**What you have to do**
Print every line of the records below word for word, changing nothing.

··· Exercise inputs ···

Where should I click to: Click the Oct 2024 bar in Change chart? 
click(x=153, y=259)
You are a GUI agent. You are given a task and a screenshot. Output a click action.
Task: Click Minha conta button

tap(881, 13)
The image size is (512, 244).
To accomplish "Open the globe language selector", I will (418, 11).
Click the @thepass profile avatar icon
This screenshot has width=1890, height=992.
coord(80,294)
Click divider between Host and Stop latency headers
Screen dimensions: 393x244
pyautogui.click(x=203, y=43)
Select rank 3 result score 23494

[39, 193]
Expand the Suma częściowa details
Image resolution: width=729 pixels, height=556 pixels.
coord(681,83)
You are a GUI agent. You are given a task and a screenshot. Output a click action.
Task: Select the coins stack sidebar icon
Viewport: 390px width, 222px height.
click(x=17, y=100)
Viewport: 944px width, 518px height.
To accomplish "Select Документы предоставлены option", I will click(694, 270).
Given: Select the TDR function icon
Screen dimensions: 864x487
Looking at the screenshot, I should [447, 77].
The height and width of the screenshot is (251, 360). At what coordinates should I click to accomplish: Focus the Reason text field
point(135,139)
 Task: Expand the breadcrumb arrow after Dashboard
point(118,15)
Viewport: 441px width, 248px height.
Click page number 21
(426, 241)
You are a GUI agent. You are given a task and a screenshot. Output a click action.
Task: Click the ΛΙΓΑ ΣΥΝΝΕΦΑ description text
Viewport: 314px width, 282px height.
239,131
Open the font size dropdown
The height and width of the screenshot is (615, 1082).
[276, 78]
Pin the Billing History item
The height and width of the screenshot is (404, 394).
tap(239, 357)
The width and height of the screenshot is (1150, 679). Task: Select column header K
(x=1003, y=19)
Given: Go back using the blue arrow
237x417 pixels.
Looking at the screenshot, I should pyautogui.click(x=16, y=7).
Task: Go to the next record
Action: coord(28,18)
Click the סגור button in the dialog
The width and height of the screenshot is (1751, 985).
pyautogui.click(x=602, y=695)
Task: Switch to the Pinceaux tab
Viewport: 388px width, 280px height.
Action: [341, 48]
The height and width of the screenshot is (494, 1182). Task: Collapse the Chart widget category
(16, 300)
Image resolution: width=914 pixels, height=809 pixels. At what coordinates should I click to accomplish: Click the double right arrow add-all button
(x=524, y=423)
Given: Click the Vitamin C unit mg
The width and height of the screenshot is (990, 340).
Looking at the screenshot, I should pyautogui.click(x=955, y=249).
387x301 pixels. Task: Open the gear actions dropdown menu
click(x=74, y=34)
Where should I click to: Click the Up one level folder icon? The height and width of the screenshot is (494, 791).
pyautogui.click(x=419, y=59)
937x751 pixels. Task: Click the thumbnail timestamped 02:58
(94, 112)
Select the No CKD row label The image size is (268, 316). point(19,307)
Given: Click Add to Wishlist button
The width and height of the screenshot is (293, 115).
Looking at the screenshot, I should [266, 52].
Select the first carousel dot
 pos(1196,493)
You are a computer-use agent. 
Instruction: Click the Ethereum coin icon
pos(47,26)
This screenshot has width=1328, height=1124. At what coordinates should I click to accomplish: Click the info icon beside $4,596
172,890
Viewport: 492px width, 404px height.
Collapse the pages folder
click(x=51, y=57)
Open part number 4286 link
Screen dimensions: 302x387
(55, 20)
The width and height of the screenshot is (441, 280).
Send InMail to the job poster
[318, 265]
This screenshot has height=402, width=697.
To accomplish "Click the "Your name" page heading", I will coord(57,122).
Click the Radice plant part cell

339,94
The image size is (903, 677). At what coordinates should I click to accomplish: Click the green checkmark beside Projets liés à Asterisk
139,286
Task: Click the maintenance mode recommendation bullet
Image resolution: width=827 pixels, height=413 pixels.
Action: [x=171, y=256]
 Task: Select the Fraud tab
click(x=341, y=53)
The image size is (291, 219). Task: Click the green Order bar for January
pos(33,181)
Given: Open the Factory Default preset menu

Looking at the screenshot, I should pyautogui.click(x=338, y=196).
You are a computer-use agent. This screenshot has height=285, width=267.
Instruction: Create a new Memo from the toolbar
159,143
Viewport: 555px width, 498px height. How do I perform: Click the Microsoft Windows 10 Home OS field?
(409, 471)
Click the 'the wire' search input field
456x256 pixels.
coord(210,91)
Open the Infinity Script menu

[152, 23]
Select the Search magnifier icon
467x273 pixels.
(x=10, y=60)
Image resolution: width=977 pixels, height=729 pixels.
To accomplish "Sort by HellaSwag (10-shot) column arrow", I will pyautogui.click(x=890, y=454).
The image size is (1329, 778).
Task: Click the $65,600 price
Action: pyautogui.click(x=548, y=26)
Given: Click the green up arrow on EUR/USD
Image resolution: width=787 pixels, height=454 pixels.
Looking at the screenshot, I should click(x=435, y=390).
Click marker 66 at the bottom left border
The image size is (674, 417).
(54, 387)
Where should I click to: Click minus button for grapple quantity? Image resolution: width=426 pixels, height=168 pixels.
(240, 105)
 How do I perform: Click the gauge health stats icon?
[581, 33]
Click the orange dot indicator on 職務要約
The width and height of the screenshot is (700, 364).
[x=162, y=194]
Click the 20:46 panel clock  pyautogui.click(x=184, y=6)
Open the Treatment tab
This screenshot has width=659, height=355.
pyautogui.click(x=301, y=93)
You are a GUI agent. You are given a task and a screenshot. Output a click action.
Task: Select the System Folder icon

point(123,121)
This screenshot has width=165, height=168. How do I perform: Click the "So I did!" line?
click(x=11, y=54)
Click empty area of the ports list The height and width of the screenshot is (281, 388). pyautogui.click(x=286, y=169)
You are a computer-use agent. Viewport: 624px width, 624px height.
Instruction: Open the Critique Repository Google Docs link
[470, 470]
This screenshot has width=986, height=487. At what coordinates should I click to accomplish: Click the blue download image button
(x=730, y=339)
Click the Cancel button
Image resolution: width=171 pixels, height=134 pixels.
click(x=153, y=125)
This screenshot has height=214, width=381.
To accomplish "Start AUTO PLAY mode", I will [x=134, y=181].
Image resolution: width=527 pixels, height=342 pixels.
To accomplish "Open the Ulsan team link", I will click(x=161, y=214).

···

**Solved exercise**
Where should I click to: Click the Oct 2024 bar in Change chart? 
click(x=153, y=259)
You are a GUI agent. You are given a task and a screenshot. Output a click action.
Task: Click Minha conta button

tap(881, 13)
The image size is (512, 244).
To accomplish "Open the globe language selector", I will (418, 11).
Click the @thepass profile avatar icon
This screenshot has width=1890, height=992.
coord(80,294)
Click divider between Host and Stop latency headers
Screen dimensions: 393x244
pyautogui.click(x=203, y=43)
Select rank 3 result score 23494

[39, 193]
Expand the Suma częściowa details
Image resolution: width=729 pixels, height=556 pixels.
coord(681,83)
You are a GUI agent. You are given a task and a screenshot. Output a click action.
Task: Select the coins stack sidebar icon
Viewport: 390px width, 222px height.
click(x=17, y=100)
Viewport: 944px width, 518px height.
To accomplish "Select Документы предоставлены option", I will click(694, 270).
Given: Select the TDR function icon
Screen dimensions: 864x487
Looking at the screenshot, I should [447, 77].
The height and width of the screenshot is (251, 360). At what coordinates should I click to accomplish: Focus the Reason text field
point(135,139)
 Task: Expand the breadcrumb arrow after Dashboard
point(118,15)
Viewport: 441px width, 248px height.
Click page number 21
(426, 241)
You are a GUI agent. You are given a task and a screenshot. Output a click action.
Task: Click the ΛΙΓΑ ΣΥΝΝΕΦΑ description text
Viewport: 314px width, 282px height.
239,131
Open the font size dropdown
The height and width of the screenshot is (615, 1082).
[276, 78]
Pin the Billing History item
The height and width of the screenshot is (404, 394).
tap(239, 357)
The width and height of the screenshot is (1150, 679). Task: Select column header K
(x=1003, y=19)
Given: Go back using the blue arrow
237x417 pixels.
Looking at the screenshot, I should pyautogui.click(x=16, y=7).
Task: Go to the next record
Action: coord(28,18)
Click the סגור button in the dialog
The width and height of the screenshot is (1751, 985).
pyautogui.click(x=602, y=695)
Task: Switch to the Pinceaux tab
Viewport: 388px width, 280px height.
Action: [341, 48]
The height and width of the screenshot is (494, 1182). Task: Collapse the Chart widget category
(16, 300)
Image resolution: width=914 pixels, height=809 pixels. At what coordinates should I click to accomplish: Click the double right arrow add-all button
(x=524, y=423)
Given: Click the Vitamin C unit mg
The width and height of the screenshot is (990, 340).
Looking at the screenshot, I should pyautogui.click(x=955, y=249).
387x301 pixels. Task: Open the gear actions dropdown menu
click(x=74, y=34)
Where should I click to: Click the Up one level folder icon? The height and width of the screenshot is (494, 791).
pyautogui.click(x=419, y=59)
937x751 pixels. Task: Click the thumbnail timestamped 02:58
(94, 112)
Select the No CKD row label The image size is (268, 316). point(19,307)
Given: Click Add to Wishlist button
The width and height of the screenshot is (293, 115).
Looking at the screenshot, I should [266, 52].
Select the first carousel dot
 pos(1196,493)
You are a computer-use agent. 
Instruction: Click the Ethereum coin icon
pos(47,26)
This screenshot has width=1328, height=1124. At what coordinates should I click to accomplish: Click the info icon beside $4,596
172,890
Viewport: 492px width, 404px height.
Collapse the pages folder
click(x=51, y=57)
Open part number 4286 link
Screen dimensions: 302x387
(55, 20)
The width and height of the screenshot is (441, 280).
Send InMail to the job poster
[318, 265]
This screenshot has height=402, width=697.
To accomplish "Click the "Your name" page heading", I will coord(57,122).
Click the Radice plant part cell

339,94
The image size is (903, 677). At what coordinates should I click to accomplish: Click the green checkmark beside Projets liés à Asterisk
139,286
Task: Click the maintenance mode recommendation bullet
Image resolution: width=827 pixels, height=413 pixels.
Action: [x=171, y=256]
 Task: Select the Fraud tab
click(x=341, y=53)
The image size is (291, 219). Task: Click the green Order bar for January
pos(33,181)
Given: Open the Factory Default preset menu

Looking at the screenshot, I should pyautogui.click(x=338, y=196).
You are a computer-use agent. This screenshot has height=285, width=267.
Instruction: Create a new Memo from the toolbar
159,143
Viewport: 555px width, 498px height. How do I perform: Click the Microsoft Windows 10 Home OS field?
(409, 471)
Click the 'the wire' search input field
456x256 pixels.
coord(210,91)
Open the Infinity Script menu

[152, 23]
Select the Search magnifier icon
467x273 pixels.
(x=10, y=60)
Image resolution: width=977 pixels, height=729 pixels.
To accomplish "Sort by HellaSwag (10-shot) column arrow", I will pyautogui.click(x=890, y=454).
The image size is (1329, 778).
Task: Click the $65,600 price
Action: pyautogui.click(x=548, y=26)
Given: Click the green up arrow on EUR/USD
Image resolution: width=787 pixels, height=454 pixels.
Looking at the screenshot, I should click(x=435, y=390).
Click marker 66 at the bottom left border
The image size is (674, 417).
(54, 387)
Where should I click to: Click minus button for grapple quantity? Image resolution: width=426 pixels, height=168 pixels.
(240, 105)
 How do I perform: Click the gauge health stats icon?
[581, 33]
Click the orange dot indicator on 職務要約
The width and height of the screenshot is (700, 364).
[x=162, y=194]
Click the 20:46 panel clock  pyautogui.click(x=184, y=6)
Open the Treatment tab
This screenshot has width=659, height=355.
pyautogui.click(x=301, y=93)
You are a GUI agent. You are given a task and a screenshot. Output a click action.
Task: Select the System Folder icon

point(123,121)
This screenshot has width=165, height=168. How do I perform: Click the "So I did!" line?
click(x=11, y=54)
Click empty area of the ports list The height and width of the screenshot is (281, 388). pyautogui.click(x=286, y=169)
You are a computer-use agent. Viewport: 624px width, 624px height.
Instruction: Open the Critique Repository Google Docs link
[470, 470]
This screenshot has width=986, height=487. At what coordinates should I click to accomplish: Click the blue download image button
(x=730, y=339)
Click the Cancel button
Image resolution: width=171 pixels, height=134 pixels.
click(x=153, y=125)
This screenshot has height=214, width=381.
To accomplish "Start AUTO PLAY mode", I will [x=134, y=181].
Image resolution: width=527 pixels, height=342 pixels.
To accomplish "Open the Ulsan team link", I will click(x=161, y=214).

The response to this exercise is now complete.